[Opening Passage provided section]
Test item-related higher mean reticulocyte count and lower mean corpuscular volume and mean corpuscular hemoglobin values were observed for males in the 1000 mg/kg bw/day group following the 14-day post-treatment period. In addition, test item-related higher mean red blood cell count, hemoglobin value, and hematocrit percentage were noted for females in the 1000 mg/kg bw/day group following the 14-day post-treatment period. These changes were considered adaptive responses and were not adverse. At the end of the treatment period, test item-related, non-adverse, higher mean alanine aminotransferase and urea nitrogen values were noted for males in the 1000 mg/kg bw/day group, and higher mean potassium levels were noted for females in the 1000 mg/kg bw/day group. Following a 14-day post-treatment period, lower mean glucose values were noted in the 1000 mg/kg bw/day group males and females. For the males, all individual glucose values and the group mean value were within the historical control database range. However, the glucose values for 4 of 5 females in the 1000 mg/kg bw/day group and the group mean value were lower than the minimum mean value in the historical control database. The lower mean glucose values for the 1000 mg/kg bw/day group males and females were not considered adverse. There were no test item-related effects on hematology or serum chemistry parameters in the 250 and 500 mg/kg bw/day group male and females. There were no test item-related internal findings or effects on organ weights observed at any dosage level at the scheduled necropsy. At the end of the treatment period, an increased incidence of granulomatous inflammation of the mesenteric lymph nodes and lymphoid hyperplasia of the colon and ileum were noted in the 1000 mg/kg bw/day group males and/or females. The lymphoid hyperplasia in the ileum and colon had resolved after the 14-day post-treatment period and was most likely an adaptive physiologic response to immune stimulation. Granulomatous inflammation of the mesenteric lymph nodes was still evident in all of the 1000 mg/kg bw/day group females and 4 of 5 of the males after the 14-day post-treatment period. Although not completely resolved, the presence of this finding was less severe. Thus, granulomatous inflammation of the mesenteric lymph nodes was considered test item-related and adverse, but it is noted that the inflammation was partially resolved after the 14-day post-treatment period.

 

Conclusions

Under the test conditions, the NOAEL of test item was 500 mg/kg bw/day based on the lower mean food consumption and granulomatous inflammation of the mesenteric lymph node in the males and females at 1000 mg/kg bw/day in rats.
[Closing Passage provided section]
[Opening Exercise data section]
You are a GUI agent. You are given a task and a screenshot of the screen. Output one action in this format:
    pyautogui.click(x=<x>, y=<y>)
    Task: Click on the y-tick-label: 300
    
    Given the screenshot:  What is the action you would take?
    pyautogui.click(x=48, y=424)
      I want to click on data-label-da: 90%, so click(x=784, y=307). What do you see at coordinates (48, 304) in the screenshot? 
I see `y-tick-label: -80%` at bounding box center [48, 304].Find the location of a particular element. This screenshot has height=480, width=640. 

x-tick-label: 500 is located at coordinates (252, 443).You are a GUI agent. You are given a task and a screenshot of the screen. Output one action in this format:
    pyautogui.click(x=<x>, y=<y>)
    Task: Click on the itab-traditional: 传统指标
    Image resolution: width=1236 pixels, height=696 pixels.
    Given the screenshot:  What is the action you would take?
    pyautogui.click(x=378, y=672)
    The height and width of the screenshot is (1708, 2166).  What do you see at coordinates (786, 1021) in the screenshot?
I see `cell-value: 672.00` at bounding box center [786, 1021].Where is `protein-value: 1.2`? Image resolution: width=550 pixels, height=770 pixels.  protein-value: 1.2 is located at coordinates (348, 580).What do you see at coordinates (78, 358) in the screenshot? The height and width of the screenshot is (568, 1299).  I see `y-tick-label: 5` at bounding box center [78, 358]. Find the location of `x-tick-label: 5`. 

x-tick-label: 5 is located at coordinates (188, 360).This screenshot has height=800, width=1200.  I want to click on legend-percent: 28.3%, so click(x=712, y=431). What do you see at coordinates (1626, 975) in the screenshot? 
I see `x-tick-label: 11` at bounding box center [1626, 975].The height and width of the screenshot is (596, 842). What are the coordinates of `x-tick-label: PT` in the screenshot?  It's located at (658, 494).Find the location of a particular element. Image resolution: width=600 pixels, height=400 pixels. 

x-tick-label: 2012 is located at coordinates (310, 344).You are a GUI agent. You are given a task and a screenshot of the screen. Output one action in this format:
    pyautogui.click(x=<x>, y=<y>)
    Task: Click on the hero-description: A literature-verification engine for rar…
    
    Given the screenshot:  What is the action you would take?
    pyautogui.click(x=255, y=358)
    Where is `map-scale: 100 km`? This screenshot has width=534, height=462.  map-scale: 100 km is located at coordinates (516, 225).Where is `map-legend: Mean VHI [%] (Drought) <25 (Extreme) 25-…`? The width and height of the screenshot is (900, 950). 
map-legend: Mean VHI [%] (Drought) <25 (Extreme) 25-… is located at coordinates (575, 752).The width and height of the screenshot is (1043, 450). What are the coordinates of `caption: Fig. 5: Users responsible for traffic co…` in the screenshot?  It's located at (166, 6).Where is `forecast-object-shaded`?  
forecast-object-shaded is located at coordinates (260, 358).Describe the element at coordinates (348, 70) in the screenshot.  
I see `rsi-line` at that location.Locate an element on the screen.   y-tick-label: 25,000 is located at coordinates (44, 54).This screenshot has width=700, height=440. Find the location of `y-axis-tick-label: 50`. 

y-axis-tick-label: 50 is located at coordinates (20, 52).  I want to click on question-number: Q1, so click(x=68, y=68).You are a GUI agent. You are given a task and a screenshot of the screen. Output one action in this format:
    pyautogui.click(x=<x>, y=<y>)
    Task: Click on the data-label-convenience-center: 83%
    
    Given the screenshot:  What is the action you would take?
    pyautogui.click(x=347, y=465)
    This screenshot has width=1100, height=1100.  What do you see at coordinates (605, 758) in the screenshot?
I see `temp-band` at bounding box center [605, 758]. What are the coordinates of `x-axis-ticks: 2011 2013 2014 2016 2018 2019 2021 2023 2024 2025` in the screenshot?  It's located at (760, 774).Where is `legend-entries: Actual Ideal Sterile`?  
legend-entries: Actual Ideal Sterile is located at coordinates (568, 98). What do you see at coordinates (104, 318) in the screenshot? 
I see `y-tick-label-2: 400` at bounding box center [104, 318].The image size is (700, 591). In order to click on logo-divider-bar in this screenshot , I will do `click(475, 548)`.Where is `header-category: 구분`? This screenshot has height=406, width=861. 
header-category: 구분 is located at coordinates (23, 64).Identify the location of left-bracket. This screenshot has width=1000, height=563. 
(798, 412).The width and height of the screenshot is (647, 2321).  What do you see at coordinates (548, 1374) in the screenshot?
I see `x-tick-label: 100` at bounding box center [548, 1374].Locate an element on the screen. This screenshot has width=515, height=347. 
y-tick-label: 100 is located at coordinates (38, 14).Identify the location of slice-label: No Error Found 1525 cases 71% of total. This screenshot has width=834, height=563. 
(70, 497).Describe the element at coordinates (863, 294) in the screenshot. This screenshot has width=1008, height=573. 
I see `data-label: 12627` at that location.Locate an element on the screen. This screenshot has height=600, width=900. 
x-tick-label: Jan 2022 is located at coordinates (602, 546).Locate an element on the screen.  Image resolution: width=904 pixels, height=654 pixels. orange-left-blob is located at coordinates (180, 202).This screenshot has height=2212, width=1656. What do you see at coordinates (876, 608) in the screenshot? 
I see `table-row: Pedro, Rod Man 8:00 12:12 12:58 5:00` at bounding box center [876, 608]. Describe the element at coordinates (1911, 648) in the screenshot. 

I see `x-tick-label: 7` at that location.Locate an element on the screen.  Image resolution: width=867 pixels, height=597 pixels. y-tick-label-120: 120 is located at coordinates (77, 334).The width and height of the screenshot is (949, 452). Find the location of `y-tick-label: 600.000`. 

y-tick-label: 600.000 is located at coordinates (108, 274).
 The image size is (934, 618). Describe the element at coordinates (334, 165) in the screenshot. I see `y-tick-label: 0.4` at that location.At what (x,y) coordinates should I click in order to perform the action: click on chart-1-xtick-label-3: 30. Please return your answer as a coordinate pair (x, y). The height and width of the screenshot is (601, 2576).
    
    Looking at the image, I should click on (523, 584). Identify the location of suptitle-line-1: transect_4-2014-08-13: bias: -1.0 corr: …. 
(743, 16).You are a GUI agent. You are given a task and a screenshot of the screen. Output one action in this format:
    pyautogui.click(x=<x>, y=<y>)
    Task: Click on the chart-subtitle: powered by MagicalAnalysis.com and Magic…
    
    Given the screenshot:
[Closing Exercise data section]
[Problems to work on]:
1. Based on the study summary, is each statement true: (a) the lymphoid hyperplasia in the ileum and colon cleared up after the 14-day post-treatment period; (b) all five females in the 1000 mg/kg bw/day group had glucose values below the historical control minimum; (c) the NOAEL was set at 1000 mg/kg bw/day? Answer yes or no for each, quoting the words that decide it.
2. Write out the stretch of the study summary from "Conclusions" through "bw/day in rats.".
The records are separate from the study summary and stand on their own.

[Solutions per task]:
1.
(a) Yes: "The lymphoid hyperplasia in the ileum and colon had resolved after the 14-day post-treatment period"
(b) No: "the glucose values for 4 of 5 females in the 1000 mg/kg bw/day group and the group mean value were lower than the minimum mean value in the historical control database"
(c) No: "the NOAEL of test item was 500 mg/kg bw/day"

2.
Conclusions

Under the test conditions, the NOAEL of test item was 500 mg/kg bw/day based on the lower mean food consumption and granulomatous inflammation of the mesenteric lymph node in the males and females at 1000 mg/kg bw/day in rats.